*** Data provided ***

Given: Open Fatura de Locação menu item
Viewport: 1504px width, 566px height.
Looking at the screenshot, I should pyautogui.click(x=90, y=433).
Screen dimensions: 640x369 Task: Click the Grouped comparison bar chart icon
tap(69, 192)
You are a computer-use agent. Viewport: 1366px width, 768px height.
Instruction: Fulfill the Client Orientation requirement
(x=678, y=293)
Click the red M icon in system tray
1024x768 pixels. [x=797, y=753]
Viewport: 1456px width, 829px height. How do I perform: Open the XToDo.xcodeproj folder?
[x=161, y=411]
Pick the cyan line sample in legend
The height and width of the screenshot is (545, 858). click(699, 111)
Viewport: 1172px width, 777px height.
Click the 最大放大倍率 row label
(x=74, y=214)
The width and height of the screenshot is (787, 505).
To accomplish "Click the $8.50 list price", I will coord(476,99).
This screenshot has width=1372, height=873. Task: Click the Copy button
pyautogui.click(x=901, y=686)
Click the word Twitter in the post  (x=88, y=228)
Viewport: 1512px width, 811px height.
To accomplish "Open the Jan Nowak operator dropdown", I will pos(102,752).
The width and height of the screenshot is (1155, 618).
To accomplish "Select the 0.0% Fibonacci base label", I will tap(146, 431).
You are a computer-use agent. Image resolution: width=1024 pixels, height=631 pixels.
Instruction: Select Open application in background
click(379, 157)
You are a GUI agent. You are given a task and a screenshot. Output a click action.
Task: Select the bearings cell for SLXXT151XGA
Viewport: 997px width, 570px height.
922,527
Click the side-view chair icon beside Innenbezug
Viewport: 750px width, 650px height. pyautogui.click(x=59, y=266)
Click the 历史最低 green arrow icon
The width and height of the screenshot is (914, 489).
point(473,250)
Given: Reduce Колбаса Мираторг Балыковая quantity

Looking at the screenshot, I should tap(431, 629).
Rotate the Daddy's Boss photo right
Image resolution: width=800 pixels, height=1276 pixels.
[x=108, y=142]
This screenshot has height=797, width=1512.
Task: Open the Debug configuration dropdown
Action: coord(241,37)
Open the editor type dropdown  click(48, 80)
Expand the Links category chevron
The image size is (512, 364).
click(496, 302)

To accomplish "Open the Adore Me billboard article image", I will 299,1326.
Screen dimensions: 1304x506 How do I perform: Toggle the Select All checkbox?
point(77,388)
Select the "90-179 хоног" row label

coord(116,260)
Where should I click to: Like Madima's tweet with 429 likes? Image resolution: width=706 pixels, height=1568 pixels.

*** End of Data provided ***

Scan the entries above for the word "agent". Report the lines that hold it.

You are a computer-use agent. Viewport: 1366px width, 768px height.
You are a computer-use agent. Image resolution: width=1024 pixels, height=631 pixels.
You are a GUI agent. You are given a task and a screenshot. Output a click action.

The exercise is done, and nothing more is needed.